> Set task A
Using the forum thread about a pipeline operator below, decide whether each statement agrees with it: (i) the writer has found many use cases for infix operators; (ii) the => lambda syntax was part of proposal 671; (iii) the generator expression in the sample pipeline is parenthesized only for readability. For each statement, answer yes or no and quote the words of the thread that settle it.
> Set task B
Carry on the forum thread about a pipeline operator, picking up after its last line.

> Excerpt to read

.....

Note, this only works if pipe is spitting out actual results and not wrapper objects to be unwrapped in the end. E.g. None of user pipe implementations can make use of this - not pipe-processor-function, not pipe-function composition, not instantaneous pipe.
Infix operator could, but would anyone be satisfied with infix (for anything)?
I was very excited once I first discovered possibility of infix-operators, but I haven’t found a single use case for them. They just don’t stick - hefty concept and not pretty looking syntax. Maybe it would be more attractive if they were recognised in text editors and painted in single color, but that doesn’t make much sense.
Even though 671 was eventually rejected, the => lambda syntax wasn’t part of that proposal and may be worth pursuing.
Based on that idea, a sample pipeline:
range(100) |> (xs) => (x + 1 for x in xs) |> sum
I have written it with both the parameters parenthesized, on the assumption that => would require it.
The generator expression is parenthesized only for readability.
I’ll say that this makes me think that a pipeline operator’s precedence rules are significant. It’s not clear if the right hand side of that lambda includes the pipeline or not. i.e. My example parses as one of these three:
# left-associative, higher or lower precedence than `=>` doesn't matter
(range(100) |> (xs) => (x + 1 for x in xs)) |> sum
# right-associative, lower precedence than `=>`
range(100) |> (((xs) => (x + 1 for x in xs)) |> sum)
# right-associative, higher precedence than `=>`
range(100) |> (xs) => ((x + 1 for x in xs) |> sum))

.....

> Information provided
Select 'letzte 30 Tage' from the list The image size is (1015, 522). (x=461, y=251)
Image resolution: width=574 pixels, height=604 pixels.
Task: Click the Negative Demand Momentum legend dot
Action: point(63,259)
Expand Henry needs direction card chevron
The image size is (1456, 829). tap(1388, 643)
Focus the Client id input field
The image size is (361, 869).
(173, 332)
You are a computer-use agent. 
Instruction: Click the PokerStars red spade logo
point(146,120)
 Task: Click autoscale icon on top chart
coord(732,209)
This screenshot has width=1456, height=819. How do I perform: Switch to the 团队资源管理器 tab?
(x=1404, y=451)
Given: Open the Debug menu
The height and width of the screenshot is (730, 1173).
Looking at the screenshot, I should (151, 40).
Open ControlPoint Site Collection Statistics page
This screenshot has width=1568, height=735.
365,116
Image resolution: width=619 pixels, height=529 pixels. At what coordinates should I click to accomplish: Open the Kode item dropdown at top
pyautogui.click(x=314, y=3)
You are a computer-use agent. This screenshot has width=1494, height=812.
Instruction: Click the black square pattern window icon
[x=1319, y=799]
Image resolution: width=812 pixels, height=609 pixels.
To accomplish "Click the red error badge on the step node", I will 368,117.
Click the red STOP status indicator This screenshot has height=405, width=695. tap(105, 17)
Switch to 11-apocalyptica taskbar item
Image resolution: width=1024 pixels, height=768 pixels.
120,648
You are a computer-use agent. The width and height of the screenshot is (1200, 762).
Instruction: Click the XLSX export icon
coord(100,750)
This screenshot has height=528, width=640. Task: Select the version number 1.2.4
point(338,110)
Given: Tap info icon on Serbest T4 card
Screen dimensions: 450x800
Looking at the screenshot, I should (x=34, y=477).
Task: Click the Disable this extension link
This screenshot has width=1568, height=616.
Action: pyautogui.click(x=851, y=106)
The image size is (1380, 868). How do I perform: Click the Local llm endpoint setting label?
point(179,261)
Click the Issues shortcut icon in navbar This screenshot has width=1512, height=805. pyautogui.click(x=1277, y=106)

.....

> Expected answer A
(i) No: "I haven’t found a single use case for them."
(ii) No: "the => lambda syntax wasn’t part of that proposal"
(iii) Yes: "The generator expression is parenthesized only for readability."

> Expected answer B
It doesn’t impact the semantics in this case, but I’m sure we can concoct an example in which it does become significant. If the behavior of the pipe itself can be controlled via a dunder method, such examples become trivial to create.
I appreciate the scipy, pytorch, and tensorflow examples, since they are all real code where we can observe the impact.
Keeping in mind that this is just a personal aesthetic judgement, I think the scipy and tensorflow examples are both made much worse to read by the addition of the new syntax.
The pytorch one is quite bad either way, but I don’t think it’s improved by use of pipes.
In the pytorch example, there are a large number of operations being composed, but neither the composition of the operations nor the intermediary results are being named. Not only are there not named variables or functions, but there are no comments. Maybe for a domain expert this code is perfectly clear, but to me it looks like poor practice.
I’d like to look carefully at that scipy example again, to see how it could be rewritten such that it has improved clarity.
weight = max(
np.max(np.abs(array[np.isfinite(array)]), initial=1.0)
for array in arrays
)
I have no domain knowledge, so I’ll just write this with f as my function name for what seems lke the primary operation which can be extracted. Using => syntax from above,
f = (array) => np.abs(array[np.isfinite(array)])
weight = max(
np.max(f(array), initial=1.0) for array in arrays
)
Is it improved by combining it with a pipeline?
f = (array) => np.abs(array[np.isfinite(array)])
weight = max(
array |> f |> (a) => np.max(a, initial=1.0)
for array in arrays
)
No, I would say that makes it worse. What if we bind that second lambda to the name g?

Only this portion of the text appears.